Assets of an Advocator and Where to Find One

When BI survivors are at their most vulnerable and unable to effectively  communicate, finding a trusted advocate can be a necessary component in understanding your rights and conveying your desires and needs to family, friends and medical personnel.

“There’s a natural talent to advocate for people,” Cohen said. “Not everyone has the talent to be an advocate. You have to make sure your co-partner keeps YOUR interests in mind and not theirs.

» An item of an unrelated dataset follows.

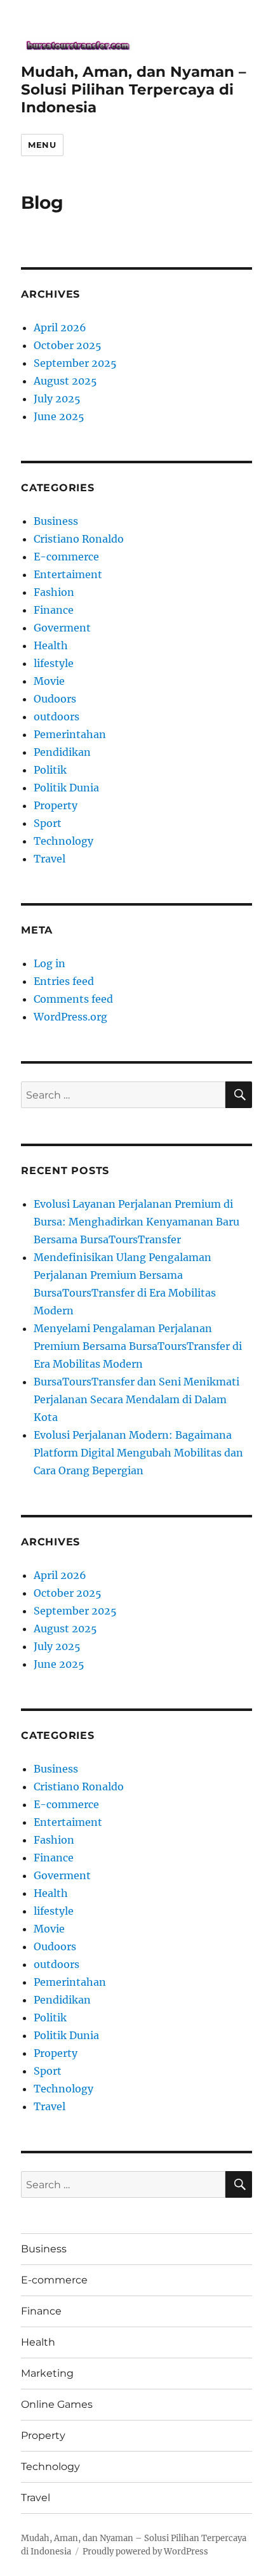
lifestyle (54, 663)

They need to be a trusted adviser.”

Some traits of a good advocate include:

  • Listens to you.
  • Co-partners and involves/includes you.
  • Is not afraid to “take a stand.”
  • Has the person’s interest in mind vs. their own self-interest.
  • Has the Will AND the Skill to be an advocate.
  • Is a “trusted adviser.”
  • Understands when someone does not want an advocate AND when someone NEEDS an advocate.
  • Communication, collaboration, presentation skills and professionalism.
  • Non-judgmental.
  • Problem-solver.
  • Honest and a person of integrity.
  • Supports and empowers individuals to make their own decisions.
  • Encourages self-advocacy.
  • Has a “can do” attitude and doesn’t give up.
  • Straight-forward.
  • Educates themselves.
  • Knows the questions to ask you and/or your medical team, etc.
  • Takes notes.
  • Compassionate and caring.
  • Loyal to you.

Therrien said it might take several attempts in finding an advocate who is a good fit for you.

“I had to knock on a lot of doors to find them; 20 to 30 people before a connection was formed,” Jeff said.

So where do you find an advocate who you can trust and has your interests in mind?

Brandenburg explained every state has agencies that can advocate for you as the programs are federally funded. And help can include filling out Social Security Disability Insurance forms, assisting in finding employment, and helping with life skills.

Gayann gave an example of a survivor who lived alone and could not figure out how to open her cabinets, and a center of independent living assisted the survivor in relearning basic skills again.

Brandenburg said if you are not getting the help you need, keep calling the agency until you find someone that will help you with your needs. And it is important to know what your needs are at that moment to help the agency find the right support.

“Be persistent,” Gayann said. “Call back and talk to another person.”

“Advocates also can be found with your state and federal representatives, and within your social circle, such as church or Bible study,” Brandenburg said. So do not be afraid to ask a friend for help.

While self-advocacy can be a bit daunting, it can bring added support and can empower the brain injury survivor to continue their healing journey.

“Empowerment is any step taken forward,” Taylor said. “It gives us hope. It gives us courage. It gives us nutritional value to our soul.”

Encouraging Quotes

  • “I’ve missed more than 9,000 shots in my career. I’ve lost almost 300 games. 26 times I’ve been trusted to take the game winning shot and missed. I’ve failed over and over and over again in my life. And that is why I succeed.” – Michael Jordan
  • “I cried because I had no shoes until I met a man who had no feet.” -- Helen Keller
  • “Being happy doesn’t mean everything is perfect. It means you decided to look beyond the imperfections.” -- Author unknown
  • “Everything will be okay in the end. If it is not okay, it’s not the end.” -- John Lennon
  • “Make your mess your message.” -- Robin Roberts
  • “Our lives begin to end the day we become silent about things that matter.” -- Martin Luther King Jr.